What you need to do:
Answer these from the pension passage below:
(a) On what date did the FCA and the DWP publish their consultations?
(b) Which Act holds the legislation placing the cap duty on the FCA, and when did it receive Royal Assent?
(c) What cap does the FCA consultation propose for new personal pension contracts?

Passage for review:
^^^^

For others, an increase in contributions may not be affordable, or affordability may have decreased and current levels of contributions may not be sustainable, meaning the scheme will need to make other adjustments in order to put in place an appropriate recovery plan. Where this is the case, it is important for trustees and employers to discuss openly why current levels of contributions cannot be increased.
LEGISLATION AND CONSULTATIONS
CAPPING EARLY EXIT CHARGES
In light of concerns about whether there are barriers preventing people from accessing the new DC pension freedoms, earlier this year, the Government announced that it would place a duty on the Financial Conduct Authority (FCA) to cap excessive early exit charges for members of contract-based schemes eligible to access the pension freedoms, and that it would consider how existing powers to limit pension charges can be used to implement a comparable cap for trust-based schemes. On 26 May the FCA and the DWP published consultations on this issue.
The FCA consultation
The Bank of England and Financial Services Act 2016, which received Royal Assent on 4 May, contains the legislation which will place the duty on the FCA to introduce the cap. In summary, the Act defines early exit charges as charges imposed when a member who has reached normal minimum pension age (currently 55) is taking, converting or transferring pension benefits, where those charges are only imposed (or only imposed to that extent) if the member takes, converts or transfers benefits before their expected retirement date.
The FCA consultation proposes that the cap will be 1% of the member's policy value for existing personal pension contracts and 0% for new personal pension contracts. The FCA consultation closes on 18 August and it will aim to publish a Policy Statement confirming its final rules in the autumn, with a view to those rules coming into force on 31 March 2017.

^^^^

Source material:
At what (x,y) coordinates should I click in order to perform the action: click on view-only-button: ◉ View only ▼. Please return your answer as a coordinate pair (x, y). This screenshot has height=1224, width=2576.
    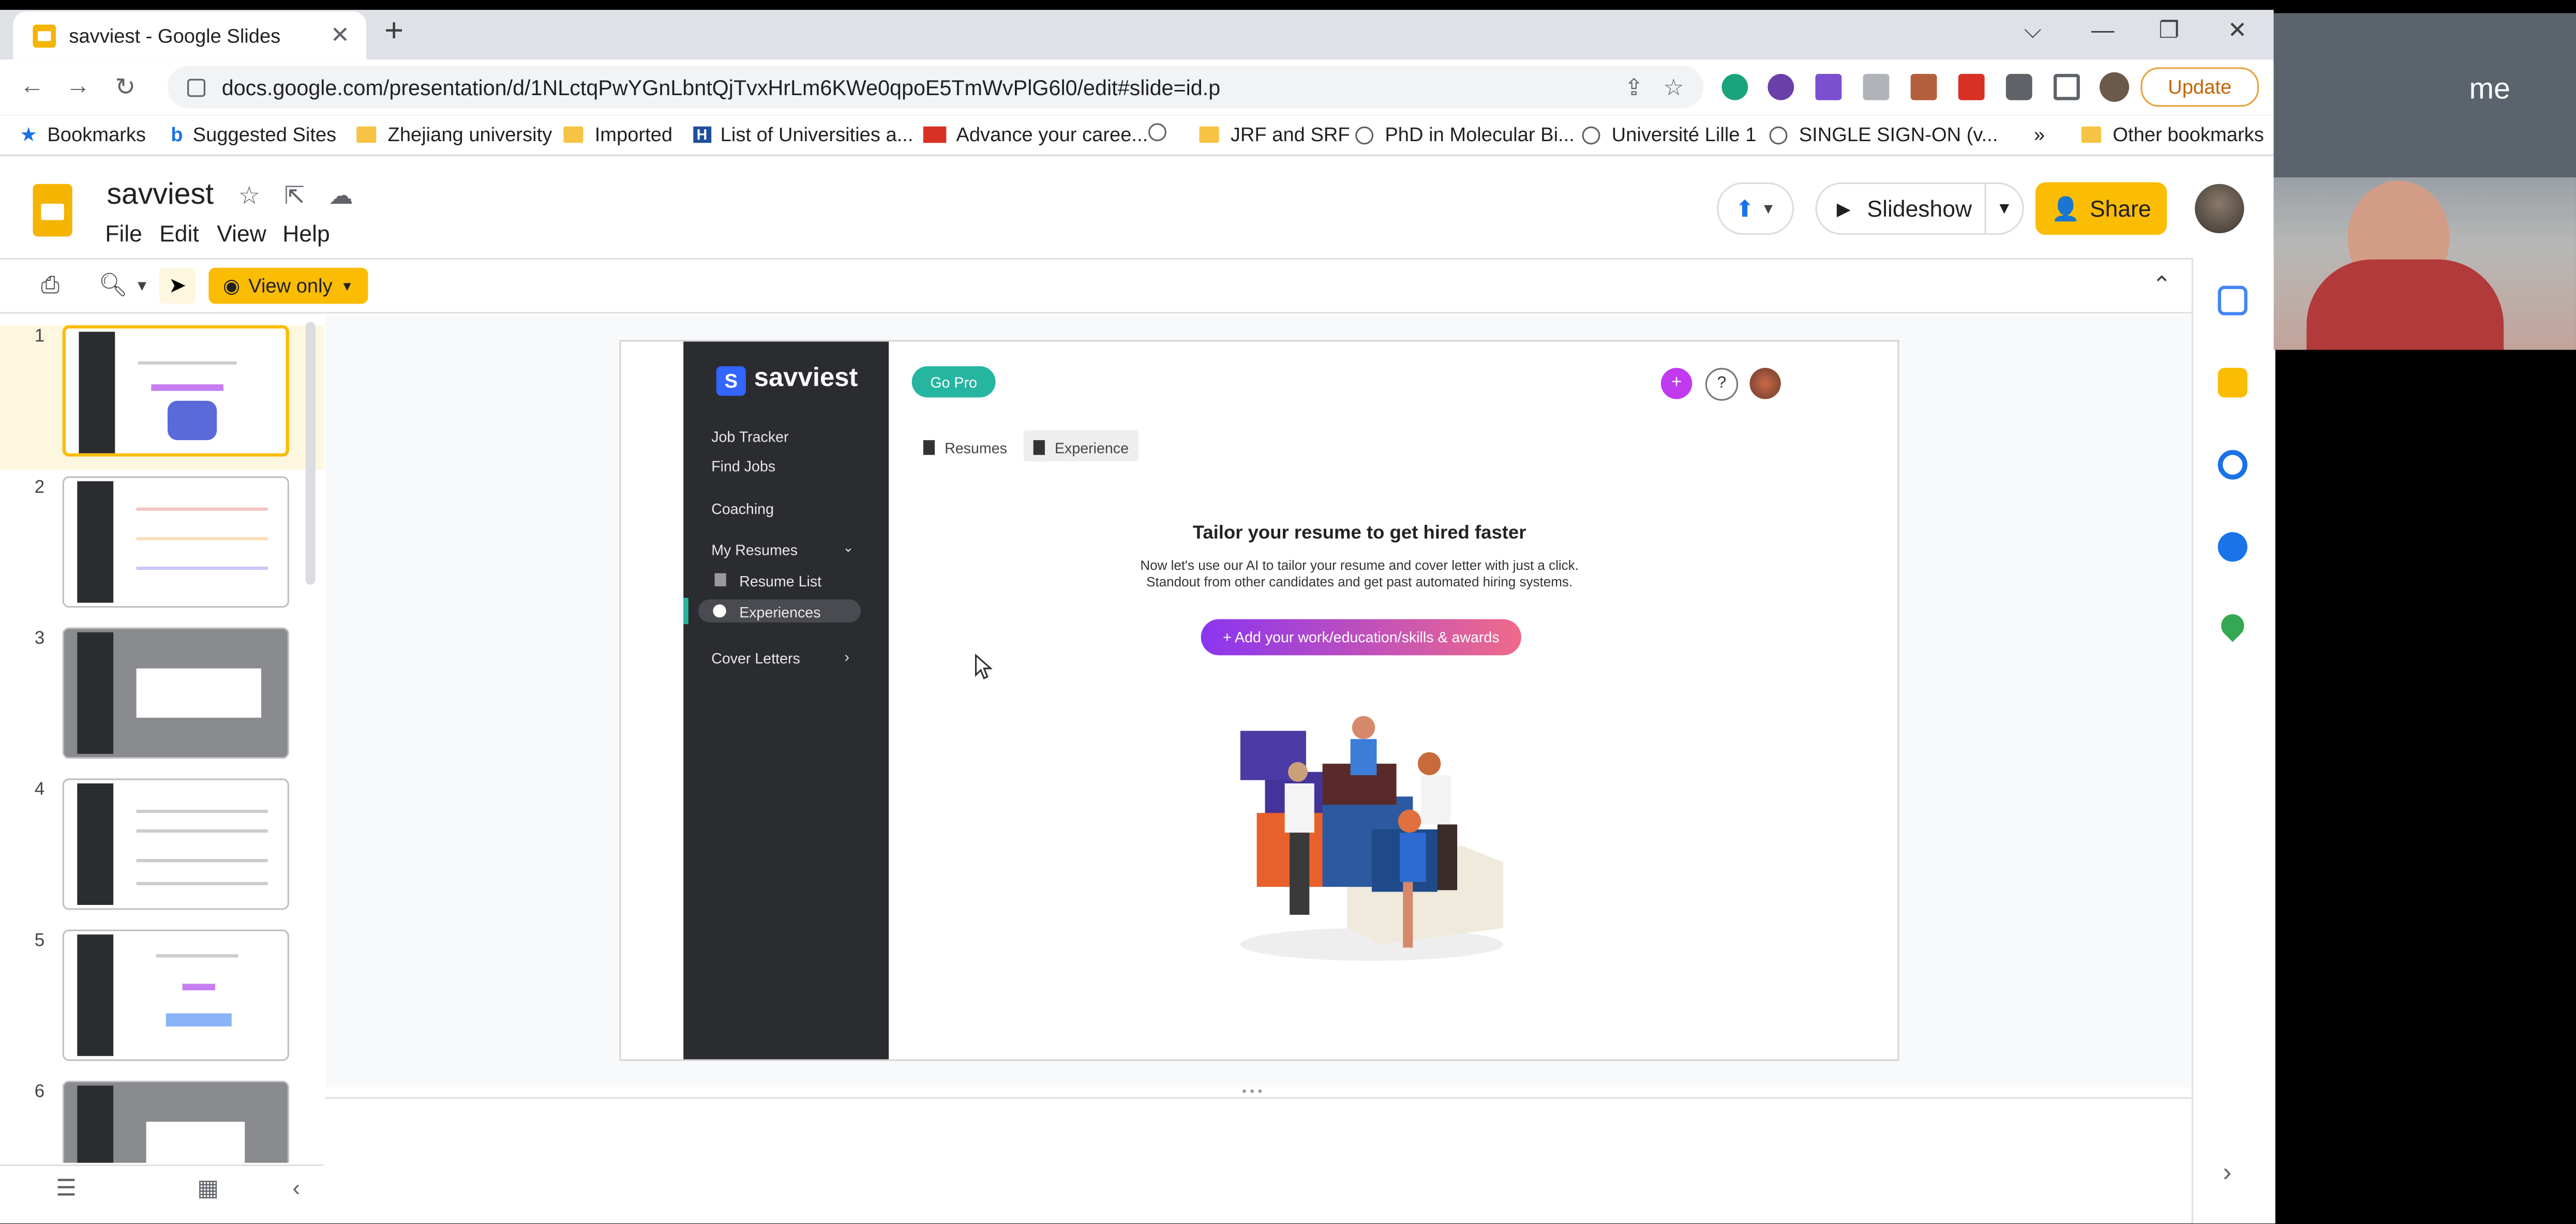
    Looking at the image, I should click on (288, 285).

^^^^

Written answer:
(a) 26 May
(b) The Bank of England and Financial Services Act 2016, which received Royal Assent on 4 May
(c) 0%